Analysis

Making sense of the sedra: Women of Worth

In our thought-provoking new series, rabbis and rebbetzen relate the week’s parsha to the way we live today

In this week’s Parsha, Ki Tisa, we learn that after the Jews left Egypt, God commanded them to build a Mishkan, a portable Temple, which they were to take with them on their journeys through the Sinai desert. Part of the Mishkan layout was the kiyor, a large copper water basin in the forecourt. It was filled with water every morning so that the priests could pour water over their hands and feet before they performed the day’s Temple rituals.

When Moses appealed to the people for donations of precious metal for the construction of the Mishkan, many women brought their copper mirrors to be used as building materials. When Moses saw these, he thought: “How can I accept them? Women use them to beautify themselves and to be attractive to men.”

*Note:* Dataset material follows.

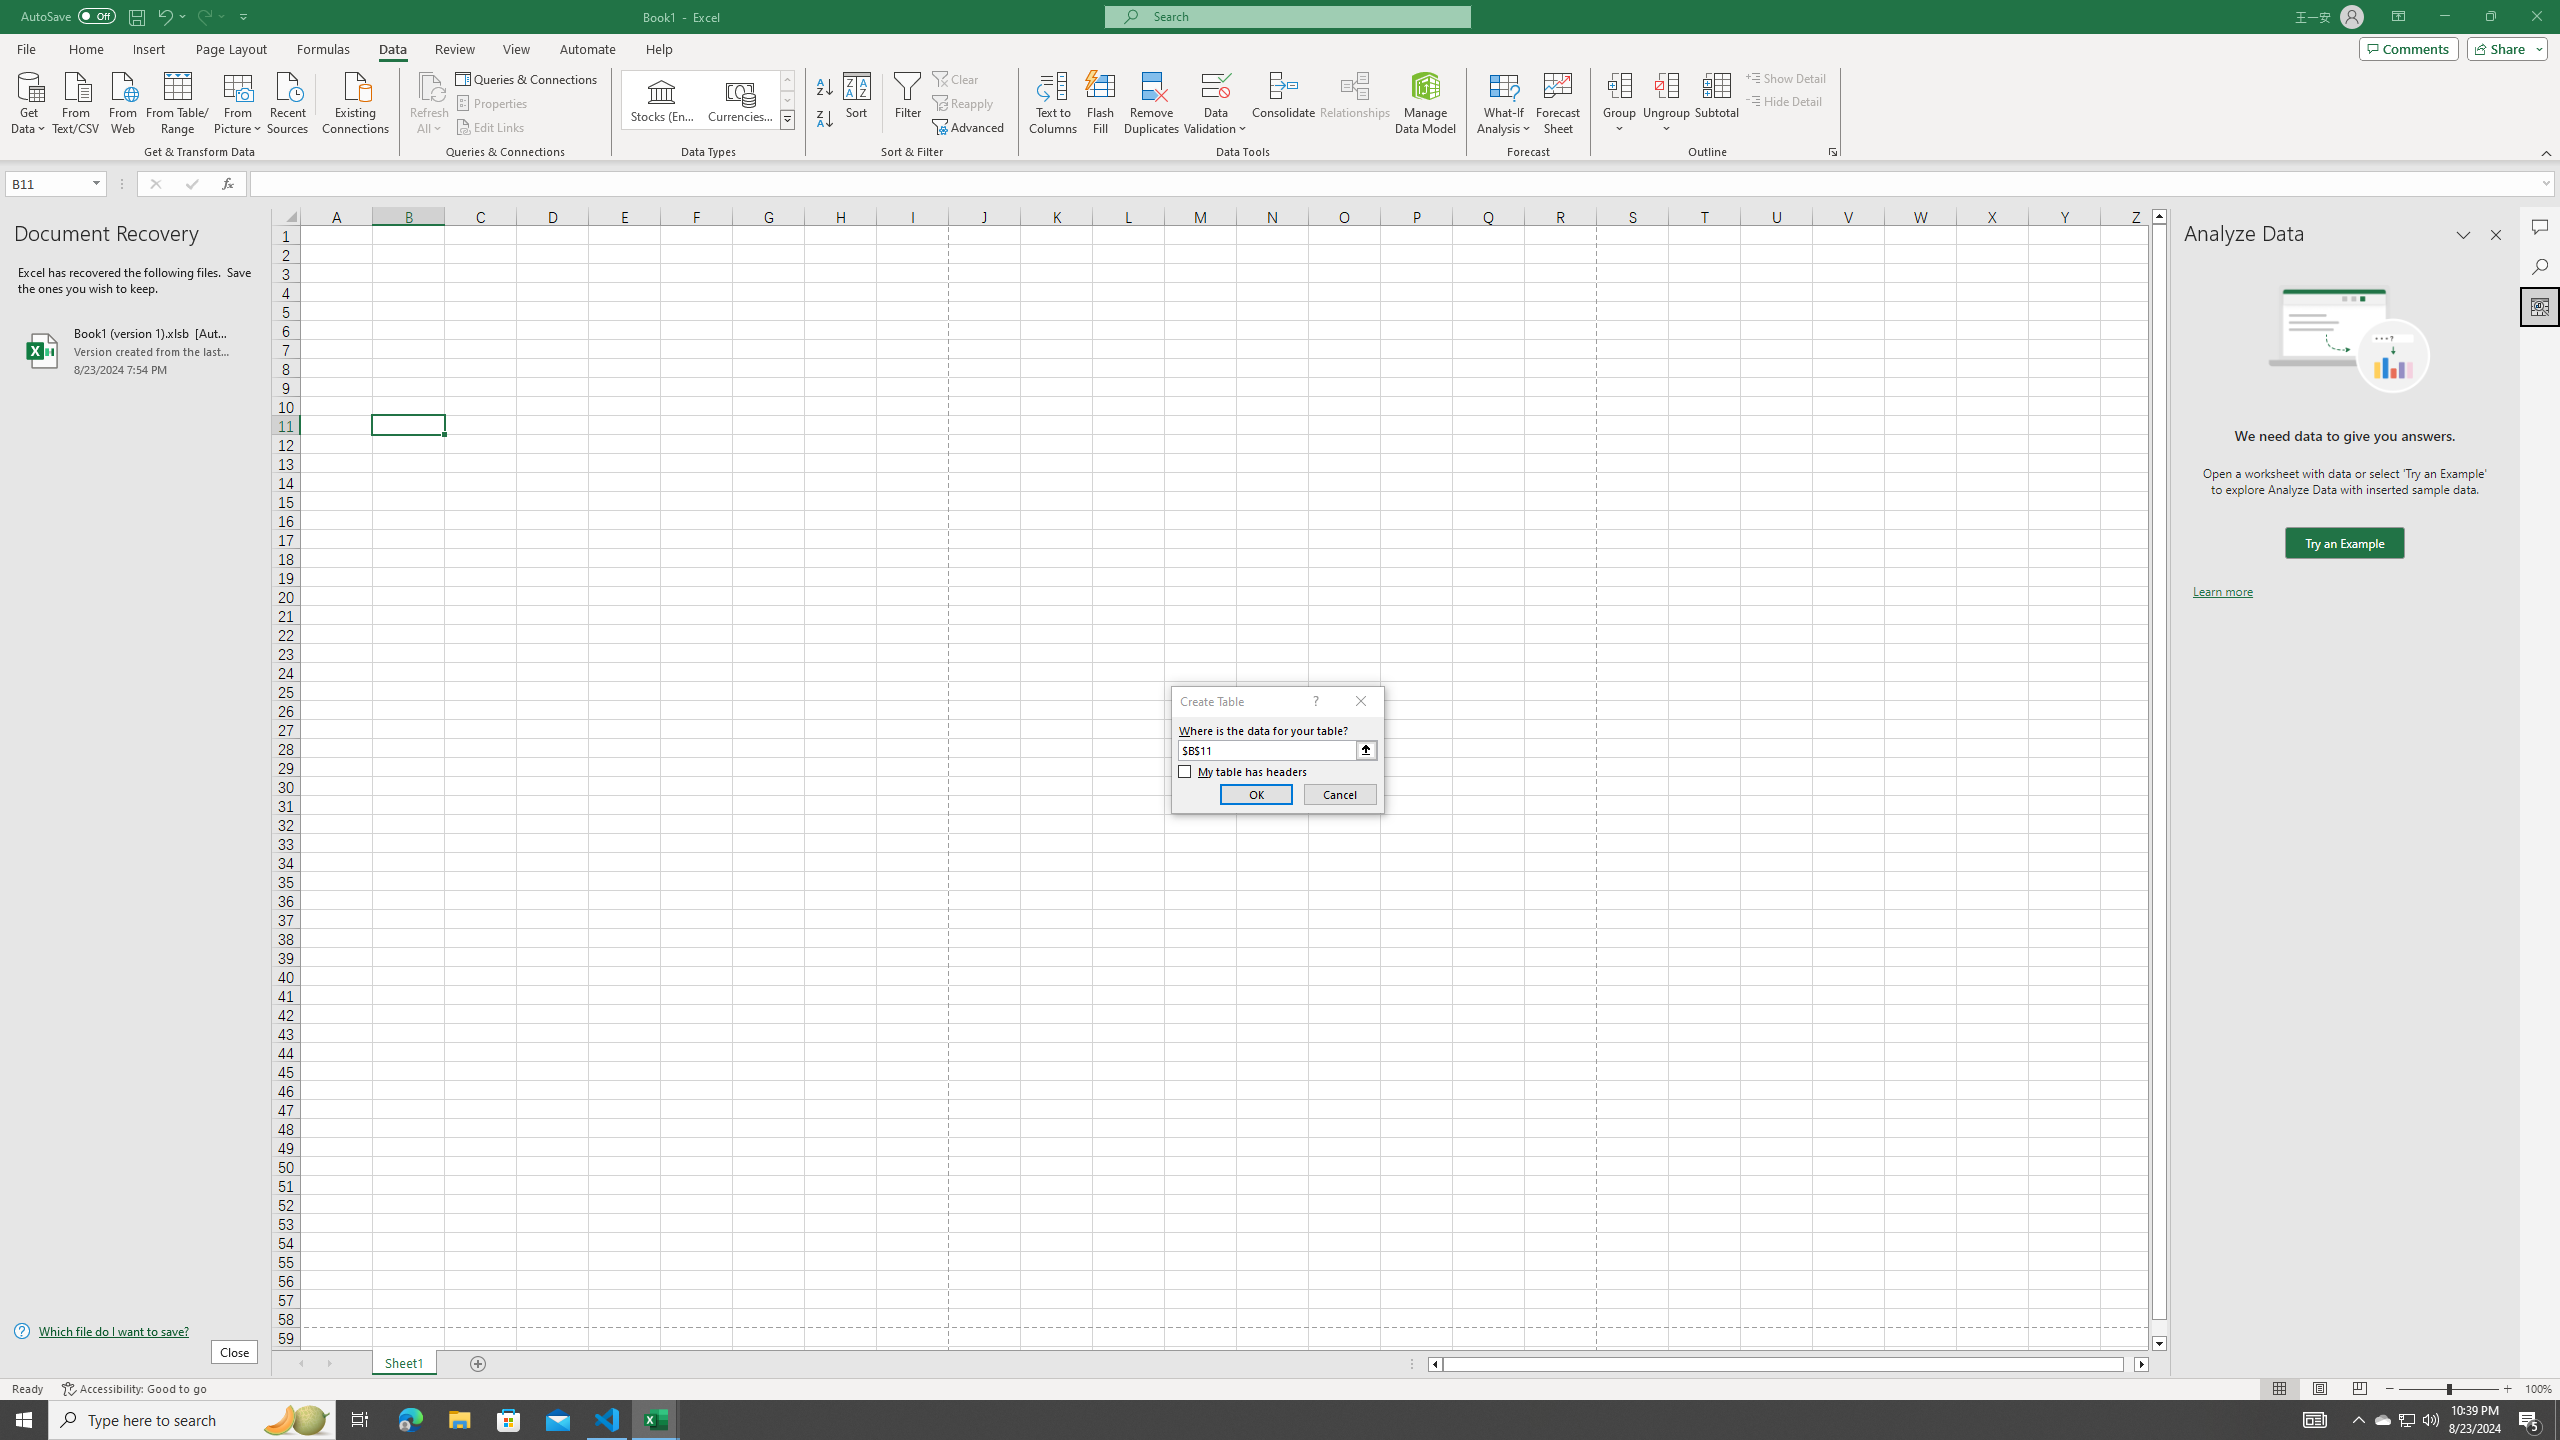  I want to click on Recent Sources, so click(288, 101).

God rebuked Moses for seeking to reject these gifts. The Jewish women used them not for immorality but to be attractive to their own husbands. The men were so exhausted and demoralised by the slavery in Egypt that they no longer had any regard for their wives. The future of the next generation of the Jewish people hung in the balance.

The midrash [interpretation] teaches that the Jewish women used their mirrors to reawaken their husbands’ attention. They sat with their husbands and looked at their reflections, saying: “I look nicer than you!” This breathed new life into their relationships, and babies were born
as a result.

God commanded Moses: “The mirrors were used for beauty and spirituality and will have an honoured place in my holy dwelling place.”

It is a tragic reflection on our society that women are still so at risk that our Parliament is currently debating whether misogyny ought to be classed as a hate crime.

Feminine beauty, which the Torah presents as a key to holiness is, for some, a cue for immorality and assault.

Women are the people who are naturally the closest to God’s own standard of perfection, and a man who harms or insults a woman tramples underfoot the natural perfection that God has granted to him as
a guide.

But we Jews still nurture the spirituality of the kiyor in our daily routine. Every morning, we wash our hands in the same way as the priests did on entering the Temple.

A memory of the kiyor’s respect for proper feminine beauty starts off every Jewish day, and we are reminded each day of the holiness of every woman.